Clinical implications

The therapeutic paradigm shift aims to not only enhance patient adherence for long-term achievement of the LDL-C target but also address the residual lipid risk associated with other lipids. It can be postulated that a reduction of all atherogenic lipids with combined lipid-lowering drugs or medications targeting multiple lipids would confer greater advantages. The analysis from the VYMET study revealed that the combination of statins and cholesterol absorption inhibitors significantly augmented the achievement of triple targets of LDL-C, non-HDL-C, and ApoB in comparison to high-intensity statin therapy alone [43]. In addition, PCSK9 inhibitors exert pleiotropic effects by not only potent reduction of LDL-C [44] but also a substantial decrease of atherogenic lipids targeting non-HDL-C, Lp(a), and ApoB [45,46,47]. Moreover, they may offer additional advantages over high-intensity statins in terms of mitigating the elevated risk of diabetes.

By characterising predictors of goal attainment for the management of patients with ACS, the present study nevertheless provides important insights that may inform researchers and practitioners regarding which patients are less likely to achieve lipid control despite similar medical strategies.

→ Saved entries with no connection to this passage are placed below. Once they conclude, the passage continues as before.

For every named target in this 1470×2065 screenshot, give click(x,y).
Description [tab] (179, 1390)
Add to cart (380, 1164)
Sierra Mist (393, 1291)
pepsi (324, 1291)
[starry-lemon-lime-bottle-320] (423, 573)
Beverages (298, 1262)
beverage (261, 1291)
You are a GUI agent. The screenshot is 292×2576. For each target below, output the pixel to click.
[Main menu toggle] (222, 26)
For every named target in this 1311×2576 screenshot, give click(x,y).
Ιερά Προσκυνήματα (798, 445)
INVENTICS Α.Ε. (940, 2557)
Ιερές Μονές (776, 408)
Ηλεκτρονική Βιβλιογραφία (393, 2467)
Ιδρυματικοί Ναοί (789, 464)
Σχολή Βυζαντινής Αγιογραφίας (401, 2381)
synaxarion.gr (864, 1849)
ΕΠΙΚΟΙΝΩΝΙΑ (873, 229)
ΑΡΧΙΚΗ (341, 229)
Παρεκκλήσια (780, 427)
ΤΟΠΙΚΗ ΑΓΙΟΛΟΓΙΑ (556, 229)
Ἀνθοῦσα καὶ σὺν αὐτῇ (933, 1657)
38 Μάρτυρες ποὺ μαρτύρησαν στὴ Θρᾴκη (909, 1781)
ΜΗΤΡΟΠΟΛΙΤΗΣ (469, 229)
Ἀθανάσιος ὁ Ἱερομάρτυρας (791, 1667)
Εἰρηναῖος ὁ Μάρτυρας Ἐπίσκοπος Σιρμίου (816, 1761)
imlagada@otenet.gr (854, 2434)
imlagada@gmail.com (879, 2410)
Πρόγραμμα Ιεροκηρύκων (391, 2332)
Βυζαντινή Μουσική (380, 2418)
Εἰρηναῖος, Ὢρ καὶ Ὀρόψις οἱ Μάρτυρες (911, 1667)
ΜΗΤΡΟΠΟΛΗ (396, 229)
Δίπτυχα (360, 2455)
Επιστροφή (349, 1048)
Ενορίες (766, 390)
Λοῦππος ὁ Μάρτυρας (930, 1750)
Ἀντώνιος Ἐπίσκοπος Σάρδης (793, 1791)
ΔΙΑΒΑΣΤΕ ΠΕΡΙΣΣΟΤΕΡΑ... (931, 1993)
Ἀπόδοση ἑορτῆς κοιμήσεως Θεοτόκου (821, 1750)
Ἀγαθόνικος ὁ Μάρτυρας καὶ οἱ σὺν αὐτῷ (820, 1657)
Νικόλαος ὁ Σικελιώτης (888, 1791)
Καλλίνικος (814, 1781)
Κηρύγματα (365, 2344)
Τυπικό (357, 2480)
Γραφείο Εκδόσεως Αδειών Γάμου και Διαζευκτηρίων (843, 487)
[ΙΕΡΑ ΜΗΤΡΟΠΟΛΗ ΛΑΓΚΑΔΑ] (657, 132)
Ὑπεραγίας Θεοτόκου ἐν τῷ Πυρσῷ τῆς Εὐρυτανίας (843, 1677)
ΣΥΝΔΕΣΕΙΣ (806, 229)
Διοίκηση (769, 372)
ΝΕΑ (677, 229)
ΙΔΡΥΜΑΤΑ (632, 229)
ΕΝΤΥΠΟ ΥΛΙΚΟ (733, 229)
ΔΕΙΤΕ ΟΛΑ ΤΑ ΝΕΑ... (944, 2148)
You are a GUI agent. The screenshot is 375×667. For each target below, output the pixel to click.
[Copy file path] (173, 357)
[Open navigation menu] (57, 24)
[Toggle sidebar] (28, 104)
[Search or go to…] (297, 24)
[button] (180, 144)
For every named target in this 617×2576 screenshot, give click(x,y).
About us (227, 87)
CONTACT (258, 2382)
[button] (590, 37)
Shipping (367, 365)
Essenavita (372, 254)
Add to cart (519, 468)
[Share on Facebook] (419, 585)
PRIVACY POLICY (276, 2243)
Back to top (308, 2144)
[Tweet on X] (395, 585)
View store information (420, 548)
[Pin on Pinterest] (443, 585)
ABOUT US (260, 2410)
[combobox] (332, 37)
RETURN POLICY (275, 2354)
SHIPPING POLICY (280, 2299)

In patients with the potential of elevated Lp(a) or RC, surveillance following statin therapy may be useful in understanding residual risk or recurrent events in such patients. Our findings may help guide tailored efforts to improve goal attainment in clinical practice based on the individual lipid profile.

Taken together, LDL-C control remains suboptimal, especially in high-risk and multimorbid individuals. Moreover, patients undergoing statin therapy still exhibit a relatively high residual risk. Therefore, the comprehensive assessment and management of atherogenic lipids using innovative agents and medical strategies are imperative. Future research should involve longer-term, larger, and multi-ethnic prospective studies to validate our perspectives.

Limitation

Some limitations of the study merit consideration. First, due to the retrospective nature of the study, complete information regarding medication adjustment by physicians and patient adherence was not available. Hence, the determination of causality between low achievement rates and these factors is impossible. Second, data on hard CV endpoints such as MI and stroke are lacking. However, failing to achieve guideline-recommended targets implies an increased risk of recurrent cardiovascular events. Therefore, the use of achievement rates as surrogate endpoints is appropriate. Third, the follow-up records obtained were limited to the hospitals where the index treatment for ACS occurred and did not include information on patients’ records at other hospitals. Fourth, the study only included patients with follow-up records. Therefore, these results may not necessarily apply to those without measurement records. The conclusions of this study cannot be generalised to other ethnic groups or clinical settings. Hence, caution is warranted when interpreting and applying these findings.

Conclusion

The current management paradigm of atherogenic lipoproteins and lipids is suboptimal. Elevated Lp(a) and RC upon statin therapy may confer residual risk beyond LDL-C. Therefore, novel therapeutics targeting the whole atherogenic lipid profile are warranted to improve cardiovascular outcomes.